Therefore I posit that the "angel" theory is in many ways correct, as Enoch Root is almost an idea, you could argue, encoded in exposure to various ideas. He is a 'root' memory, something in certain families' heads, that is triggered by exposure to certain stimuli. (this explains the genetics, why he doesn't age etc....)

That's the basics of a bigger idea I have about it, but I think it's far as I am gonna go with that one.

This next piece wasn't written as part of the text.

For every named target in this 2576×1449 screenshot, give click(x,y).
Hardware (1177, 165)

In relation to the doctor who thing...enoch is a very doctorish character, and I'm pretty certain NS would be familiar with DW (i think he may even have written something about it somewhere) but that's not a theory. Although the DW concept of "Blinovitchs limitation" effect describes about massive releases of energy if time travelers meet and specifically touch their former/future selves. Which may explain the no-nos to time travelers in the other book. That and the fact that possibly the characters are pivotal to human evolution, or indeed the creation of time travel, and as such temporal interference may result in a grandfather or other such paradox. That or they aren't real, and should be avoided by time travelers because they don't exist. Thereby avoiding disappointment.

2)the only other fiddly theory. Enoch Root is Merlin, or temporally anomalous, aging backwards, or experiences effect before cause. He would therefore logically have a bizarre effect on space time, largely due to his own nature with time. He could heal people by changing cause after seeing effect for example, and even create the illusion of his own death.

My final theory is a small contribution, and is merely that Root perks up Amy Shaftoe's own will to live by informing her that she is pregnant. Since given the women in the books tendency towards getting knocked up at opportune moments by members of the associated family (Rudy's line dies with him since he is gay and unlikely to have fathered a child) it is possible that she was feeling weird and sick because of that, and didn't put two and two together. After all, it was an imperial pint of Randy's genetic material that she...um.....internalized, in the car.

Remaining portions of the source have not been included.